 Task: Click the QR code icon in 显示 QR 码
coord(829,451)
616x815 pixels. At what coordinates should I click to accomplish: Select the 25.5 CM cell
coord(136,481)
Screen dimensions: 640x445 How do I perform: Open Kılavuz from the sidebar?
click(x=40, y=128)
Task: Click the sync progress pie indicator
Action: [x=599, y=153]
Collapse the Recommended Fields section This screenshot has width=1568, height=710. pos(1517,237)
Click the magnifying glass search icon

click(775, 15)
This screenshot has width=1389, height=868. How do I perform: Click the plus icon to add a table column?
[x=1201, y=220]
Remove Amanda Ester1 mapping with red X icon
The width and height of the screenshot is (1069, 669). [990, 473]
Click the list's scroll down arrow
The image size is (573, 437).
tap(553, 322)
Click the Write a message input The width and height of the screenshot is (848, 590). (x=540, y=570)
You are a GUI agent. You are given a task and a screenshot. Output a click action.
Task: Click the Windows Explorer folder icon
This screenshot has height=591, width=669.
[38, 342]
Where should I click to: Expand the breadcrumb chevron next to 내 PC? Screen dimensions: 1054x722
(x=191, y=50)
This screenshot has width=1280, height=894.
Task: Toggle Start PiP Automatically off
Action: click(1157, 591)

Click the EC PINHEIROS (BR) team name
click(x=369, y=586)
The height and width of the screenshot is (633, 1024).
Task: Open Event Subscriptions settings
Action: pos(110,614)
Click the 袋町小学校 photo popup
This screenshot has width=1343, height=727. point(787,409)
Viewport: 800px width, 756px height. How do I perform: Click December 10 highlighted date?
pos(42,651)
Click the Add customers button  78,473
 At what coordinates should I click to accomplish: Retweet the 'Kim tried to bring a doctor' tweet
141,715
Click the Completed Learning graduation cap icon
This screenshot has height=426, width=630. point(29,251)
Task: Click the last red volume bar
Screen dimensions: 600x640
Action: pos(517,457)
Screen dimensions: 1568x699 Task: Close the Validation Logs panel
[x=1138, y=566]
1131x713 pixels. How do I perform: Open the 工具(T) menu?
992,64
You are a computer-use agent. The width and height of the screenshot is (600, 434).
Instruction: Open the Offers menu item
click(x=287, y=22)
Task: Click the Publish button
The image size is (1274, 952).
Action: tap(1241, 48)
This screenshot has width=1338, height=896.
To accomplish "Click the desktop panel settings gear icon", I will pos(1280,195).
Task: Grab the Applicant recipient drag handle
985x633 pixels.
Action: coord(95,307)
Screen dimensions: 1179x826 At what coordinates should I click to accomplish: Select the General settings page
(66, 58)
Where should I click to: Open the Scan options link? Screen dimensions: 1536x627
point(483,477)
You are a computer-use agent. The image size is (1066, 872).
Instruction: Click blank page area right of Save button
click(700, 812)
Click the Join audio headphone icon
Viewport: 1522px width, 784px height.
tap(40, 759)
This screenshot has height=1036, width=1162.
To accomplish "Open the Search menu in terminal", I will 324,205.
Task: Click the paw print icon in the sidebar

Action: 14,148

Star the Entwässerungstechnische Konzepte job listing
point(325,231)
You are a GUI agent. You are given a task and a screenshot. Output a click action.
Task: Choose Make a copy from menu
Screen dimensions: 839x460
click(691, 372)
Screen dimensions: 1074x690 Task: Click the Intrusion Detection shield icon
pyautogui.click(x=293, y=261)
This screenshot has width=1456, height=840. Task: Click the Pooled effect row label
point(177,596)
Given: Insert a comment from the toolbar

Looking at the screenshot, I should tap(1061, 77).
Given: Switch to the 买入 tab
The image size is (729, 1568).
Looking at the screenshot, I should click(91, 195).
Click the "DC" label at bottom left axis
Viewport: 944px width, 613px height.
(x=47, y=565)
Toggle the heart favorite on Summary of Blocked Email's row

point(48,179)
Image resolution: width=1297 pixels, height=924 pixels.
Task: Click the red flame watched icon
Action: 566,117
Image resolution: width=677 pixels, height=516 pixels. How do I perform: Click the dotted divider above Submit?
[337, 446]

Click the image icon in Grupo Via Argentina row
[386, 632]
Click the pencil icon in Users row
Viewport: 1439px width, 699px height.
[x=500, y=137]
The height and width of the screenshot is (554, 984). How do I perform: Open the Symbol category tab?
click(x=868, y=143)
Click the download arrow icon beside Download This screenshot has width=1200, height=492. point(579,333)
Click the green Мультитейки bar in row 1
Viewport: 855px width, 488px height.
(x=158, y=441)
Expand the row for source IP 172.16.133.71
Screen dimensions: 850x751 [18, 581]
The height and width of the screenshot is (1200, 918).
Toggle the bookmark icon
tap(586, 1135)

### Directions for this task
From the material above, return every line that contains "agent".

### Answer section
You are a GUI agent. You are given a task and a screenshot. Output a click action.
You are a computer-use agent. The width and height of the screenshot is (600, 434).
You are a computer-use agent. The image size is (1066, 872).
You are a GUI agent. You are given a task and a screenshot. Output a click action.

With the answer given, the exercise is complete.